Saved entries:
* * * * *
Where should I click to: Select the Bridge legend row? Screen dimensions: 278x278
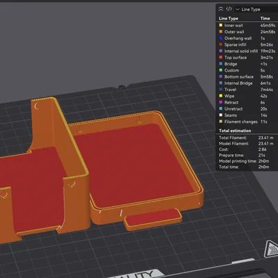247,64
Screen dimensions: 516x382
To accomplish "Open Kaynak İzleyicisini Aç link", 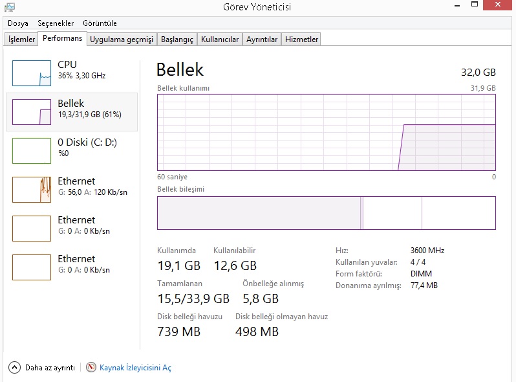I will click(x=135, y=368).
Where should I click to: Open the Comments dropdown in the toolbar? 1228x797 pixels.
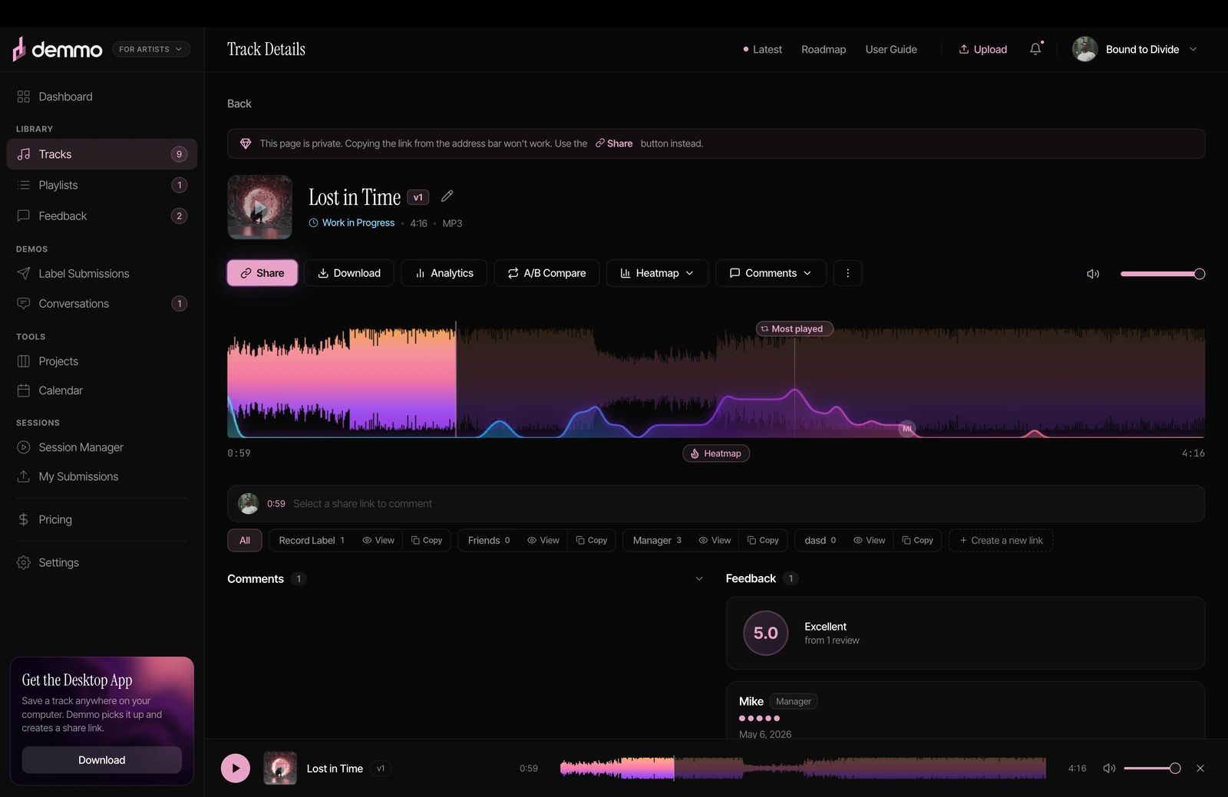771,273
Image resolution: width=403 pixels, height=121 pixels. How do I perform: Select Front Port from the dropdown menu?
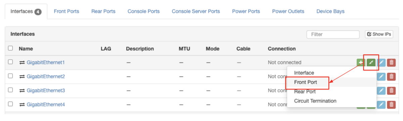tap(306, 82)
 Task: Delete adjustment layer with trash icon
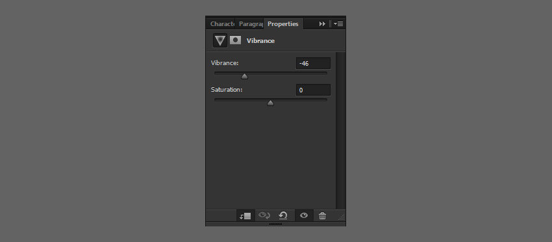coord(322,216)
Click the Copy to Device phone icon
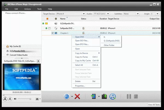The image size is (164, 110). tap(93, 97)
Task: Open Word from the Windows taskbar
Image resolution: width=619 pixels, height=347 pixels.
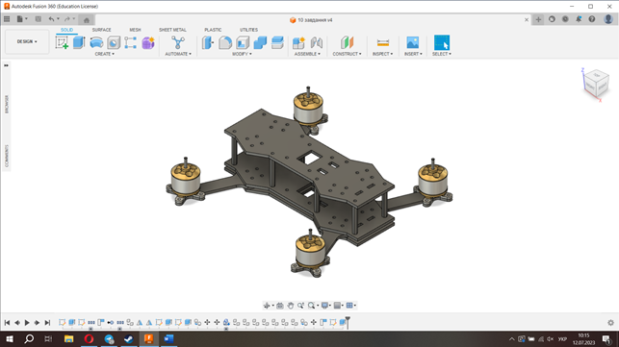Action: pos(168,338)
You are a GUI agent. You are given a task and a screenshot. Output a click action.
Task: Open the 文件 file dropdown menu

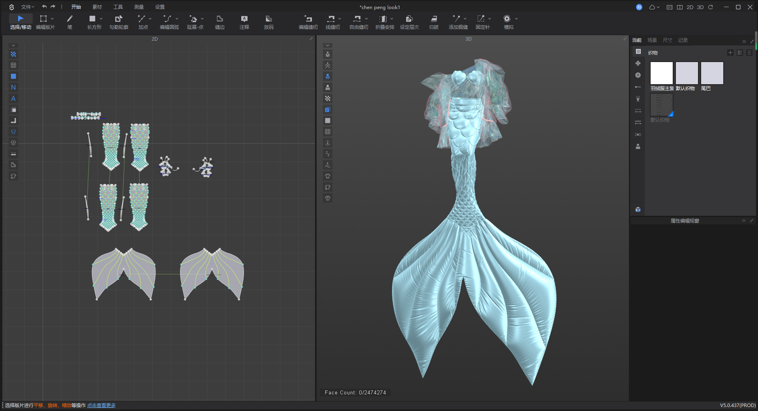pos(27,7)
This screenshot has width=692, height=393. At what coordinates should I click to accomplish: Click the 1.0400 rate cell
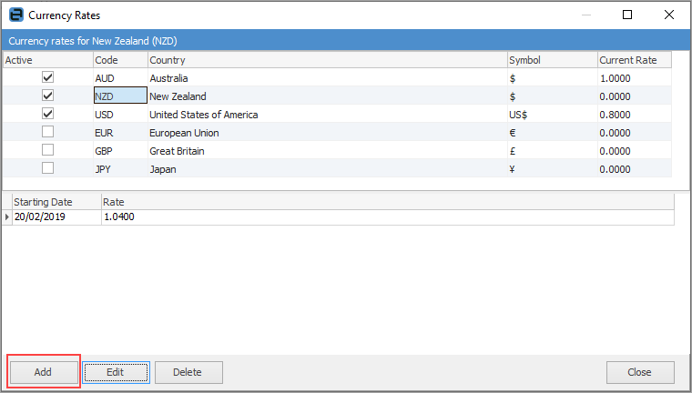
* * * * *
What you are asked to do
Whenever a line in the data holds "screenshot", copy that line.

Reply
You are a GUI agent. You are given a task and a screenshot. Output a click action.
This screenshot has width=692, height=393. At what coordinates should I click to accomplish: Click the 1.0400 rate cell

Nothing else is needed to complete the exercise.